AUGUSTUS N. HAND, District Judge.

It is evident in this case that a majority of creditors in number and amount did not accept the composition, and that it cannot therefore be confirmed. Upon the argument of the motion' for confirmation of the composition, an important question of procedure in “compositions before adjudication” was raised by counsel for objecting creditors. In such cases it has apparently been the practice of the referees in bankruptcy in this district to allow, for the purposes of the composition, claims filed after the meeting called under section 12a of the Bankruptcy Act (Comp. St. § 9596) has been closed. If such claims, though filed after the meeting is over, are regular in form, the referees count them when certifying to the court that a majority of the creditors in number and amount have accepted a composition. The referees only cease *670to allow claims for the purposes of a composition before adjudication when they are presented after the petition for confirmation is filed in the office of the referee.. This practice, though quite general, is, I think, erroneous.

Section 12a of the Bankruptcy Act provides:

“ * * * In compositions before adjudication the bankrupt shall file the required schedules, and thereupon the court shall call a meeting of creditors for the allowance of claims, examination of the bankrupt. * * * ”

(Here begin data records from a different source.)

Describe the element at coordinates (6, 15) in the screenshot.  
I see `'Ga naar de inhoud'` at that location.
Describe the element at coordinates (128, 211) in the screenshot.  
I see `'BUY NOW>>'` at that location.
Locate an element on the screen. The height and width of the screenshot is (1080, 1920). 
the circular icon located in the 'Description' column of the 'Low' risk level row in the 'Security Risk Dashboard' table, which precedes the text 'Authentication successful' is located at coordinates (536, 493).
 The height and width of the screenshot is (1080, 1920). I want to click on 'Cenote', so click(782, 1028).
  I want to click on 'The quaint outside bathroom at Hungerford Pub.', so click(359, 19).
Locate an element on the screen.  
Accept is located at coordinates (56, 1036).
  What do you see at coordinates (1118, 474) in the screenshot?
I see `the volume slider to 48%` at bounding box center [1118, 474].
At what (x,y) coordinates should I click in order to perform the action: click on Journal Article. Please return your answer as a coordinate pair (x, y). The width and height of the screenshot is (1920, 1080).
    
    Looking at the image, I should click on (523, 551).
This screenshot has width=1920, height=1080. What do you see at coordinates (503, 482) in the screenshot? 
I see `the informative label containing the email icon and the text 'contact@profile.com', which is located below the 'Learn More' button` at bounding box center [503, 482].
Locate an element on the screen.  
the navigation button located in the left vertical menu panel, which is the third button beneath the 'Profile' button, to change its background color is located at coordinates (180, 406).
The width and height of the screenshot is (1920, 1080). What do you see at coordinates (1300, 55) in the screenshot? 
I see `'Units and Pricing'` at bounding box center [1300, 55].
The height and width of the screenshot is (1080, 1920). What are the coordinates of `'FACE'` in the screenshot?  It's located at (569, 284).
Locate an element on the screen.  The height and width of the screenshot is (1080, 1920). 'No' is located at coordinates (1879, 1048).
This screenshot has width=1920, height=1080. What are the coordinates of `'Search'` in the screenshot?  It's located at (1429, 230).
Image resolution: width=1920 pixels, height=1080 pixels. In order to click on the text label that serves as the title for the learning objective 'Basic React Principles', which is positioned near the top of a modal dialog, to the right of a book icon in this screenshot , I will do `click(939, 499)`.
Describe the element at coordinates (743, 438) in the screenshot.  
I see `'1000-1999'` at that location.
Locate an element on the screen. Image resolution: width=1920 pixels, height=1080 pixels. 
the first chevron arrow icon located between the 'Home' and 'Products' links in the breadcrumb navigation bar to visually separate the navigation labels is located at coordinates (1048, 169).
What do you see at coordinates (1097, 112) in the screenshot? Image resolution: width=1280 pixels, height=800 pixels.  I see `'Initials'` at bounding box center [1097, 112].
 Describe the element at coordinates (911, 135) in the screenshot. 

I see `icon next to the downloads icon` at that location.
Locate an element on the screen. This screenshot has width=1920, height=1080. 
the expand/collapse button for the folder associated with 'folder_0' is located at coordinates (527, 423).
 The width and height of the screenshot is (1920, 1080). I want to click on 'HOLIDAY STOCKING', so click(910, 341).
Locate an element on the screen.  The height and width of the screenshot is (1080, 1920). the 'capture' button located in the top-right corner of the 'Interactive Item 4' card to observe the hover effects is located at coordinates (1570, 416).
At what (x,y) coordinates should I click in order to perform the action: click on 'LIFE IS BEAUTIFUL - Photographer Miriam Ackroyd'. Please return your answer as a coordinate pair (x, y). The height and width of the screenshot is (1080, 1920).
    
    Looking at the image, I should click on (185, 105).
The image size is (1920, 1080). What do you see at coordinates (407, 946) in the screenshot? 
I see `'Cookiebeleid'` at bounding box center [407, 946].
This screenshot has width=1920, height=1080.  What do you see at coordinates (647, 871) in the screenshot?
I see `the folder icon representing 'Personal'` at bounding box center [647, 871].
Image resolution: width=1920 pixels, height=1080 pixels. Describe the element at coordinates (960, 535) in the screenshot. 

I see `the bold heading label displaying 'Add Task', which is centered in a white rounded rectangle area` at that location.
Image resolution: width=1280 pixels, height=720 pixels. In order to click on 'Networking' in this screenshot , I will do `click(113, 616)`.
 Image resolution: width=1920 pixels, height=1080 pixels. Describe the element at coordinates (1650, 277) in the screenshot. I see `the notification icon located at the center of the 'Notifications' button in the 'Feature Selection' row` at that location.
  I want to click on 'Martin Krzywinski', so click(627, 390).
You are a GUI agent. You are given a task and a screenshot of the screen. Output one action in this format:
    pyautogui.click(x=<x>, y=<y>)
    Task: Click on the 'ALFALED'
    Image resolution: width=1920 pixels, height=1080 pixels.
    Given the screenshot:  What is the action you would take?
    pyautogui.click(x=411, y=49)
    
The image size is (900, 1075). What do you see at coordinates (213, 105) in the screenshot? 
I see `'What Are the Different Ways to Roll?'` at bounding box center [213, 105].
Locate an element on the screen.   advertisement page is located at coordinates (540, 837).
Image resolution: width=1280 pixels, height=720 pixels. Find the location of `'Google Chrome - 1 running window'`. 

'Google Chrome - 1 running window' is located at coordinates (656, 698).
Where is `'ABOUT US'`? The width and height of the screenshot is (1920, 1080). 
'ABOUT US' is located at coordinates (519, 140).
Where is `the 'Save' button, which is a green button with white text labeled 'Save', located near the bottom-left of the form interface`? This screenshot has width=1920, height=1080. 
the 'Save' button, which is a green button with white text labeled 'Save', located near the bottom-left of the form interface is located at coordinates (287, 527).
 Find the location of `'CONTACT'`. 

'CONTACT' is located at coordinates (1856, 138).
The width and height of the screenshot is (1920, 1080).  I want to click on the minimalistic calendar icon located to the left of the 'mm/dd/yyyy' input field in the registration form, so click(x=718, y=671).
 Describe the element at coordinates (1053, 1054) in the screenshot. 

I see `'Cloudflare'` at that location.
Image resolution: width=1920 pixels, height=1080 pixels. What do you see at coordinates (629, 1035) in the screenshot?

The foregoing provisions contemplate proof at the meeting of the claims of such creditors as are to be counted when the confirmation of the composition is considered. No trustee has been elected at the time of the meeting for allowance of claims, and there is no one to contest their validity except the creditors. They should know what claims may be allowed and counted in connection with the composition, and should be able to contest their validity before the referee allows them or certifies to the court that the composition has been accepted. If it be said that this interpretation of the statute will impose too heavy a burden upon bankrupts offering a composition, the answer is that, in cases where the facts call for an adjournment of the meeting, so that other claims which any party desires to have considered upon the composition may be proved, application may be made to the referee for such adjournment. In my opinion, the claims of all creditors that are to be counted in consideration of the composition should be proved before the meeting called for that purpose is finally closed.

It is, of course, obvious that nothing I have said above is intended to limit the right of a creditor to prove his claim for purposes other than consideration of the same upon a composition. Furthermore, the above observations apply only to compositions before adjudication; for those after, another procedure obtains.

The application for the confirmation of the composition in this particular case is denied, and an order granted for the entry pf an adjudication.